Flink 本身提供了多层 API ,具体结构层次如下:
过程函数(ProcessFunction)是 Flink 的最底层 API,它不定义任何的操作算子,仅仅通过统一的 process 操作。在处理函数中,使用者直面数据流中最基本的元素:数据事件(event)、状态(state)以及时间(time)。
https://nightlies.apache.org/flink/flink-docs-release-1.16/docs/dev/datastream/operators/process_function/
Flink 提供了 8 个不同的处理函数:
- ProcessFunction 最基本的处理函数,基于 DataStream 直接调用 process() 时作为参数传
- KeyedProcessFunction 对流按键分区后的处理函数,基于 KeyedStream 调用 process() 时作为参数传入。
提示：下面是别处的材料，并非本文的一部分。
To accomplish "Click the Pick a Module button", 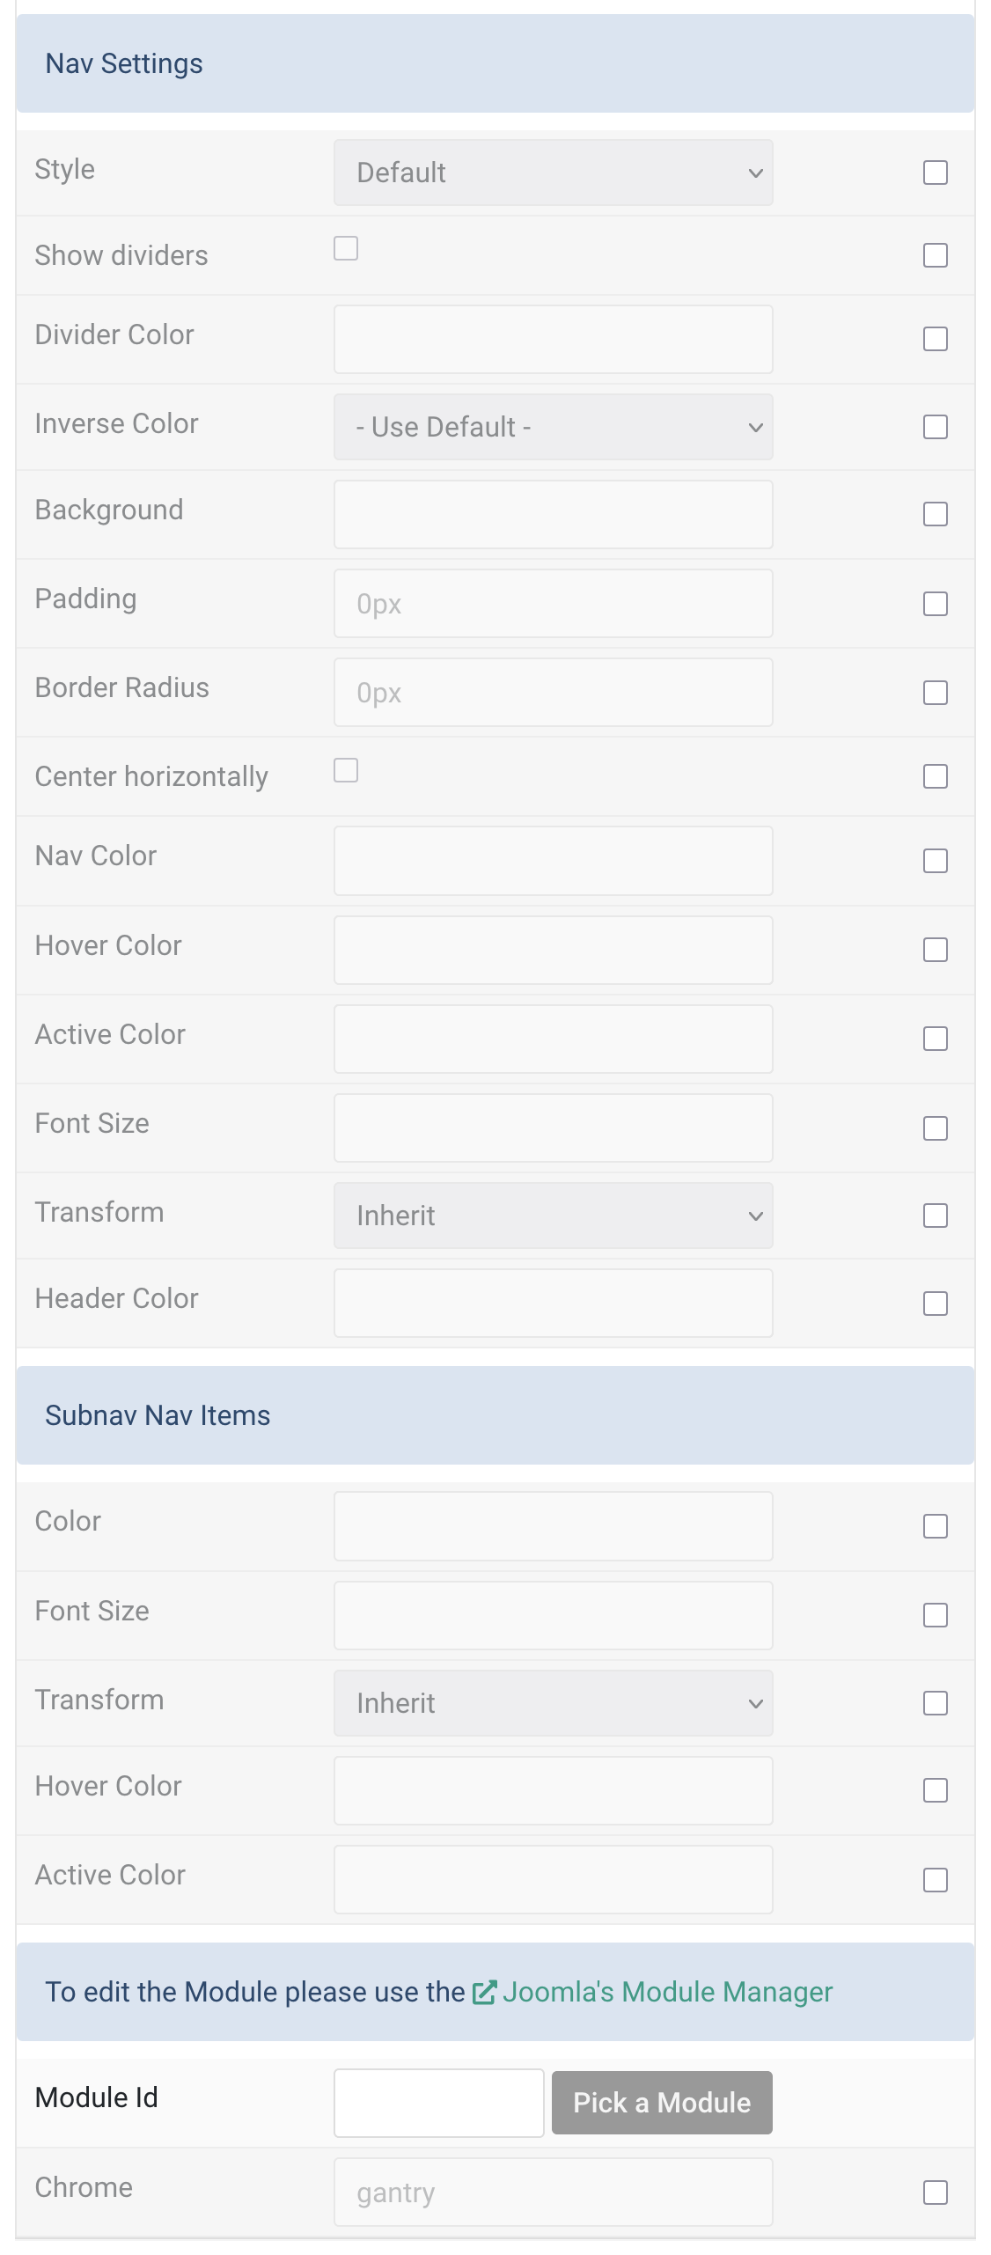I will tap(662, 2103).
要想使用定时器、状态就必须是基于 KeyedStream。
- ProcessWindowFunction 开窗之后的处理函数,也是全窗口函数的代表。基于 WindowedStream 调用 process() 时作为参数传入。
- ProcessAllWindowFunction 同样是开窗之后的处理函数,基于 AllWindowedStream 调用 process() 时作为参数传入。
- CoProcessFunction 合并(connect)两条流之后的处理函数。
- ProcessJoinFunction 间隔连接(interval join)两条流之后的处理函数。
- BroadcastProcessFunction 广播连接流处理函数,这里的“广播连接流”BroadcastConnectedStream,是一个未 keyBy 的普通 DataStream 与一个广播流(BroadcastStream)做连接(conncet)之后的产物。
- KeyedBroadcastProcessFunction 按键分区的广播连接流处理函数,这时的广播连接流,是一个KeyedStream 与广播流(BroadcastStream)做连接之后的结果。
ProcessFunction
针对没有 keyBy 的数据流,可以使用 ProcessFunction 接口,针对流中的每个元素输出 0 个、1 个或者多个元素。(与类似 RichFlatMapFunction)
● ProcessFunction<IN, OUT>:IN是输入的泛型,OUT是输出的泛型
● processElement:每来一条数据,调用一次
● 使用.process(new ProcessFunction<I, O>)来调用。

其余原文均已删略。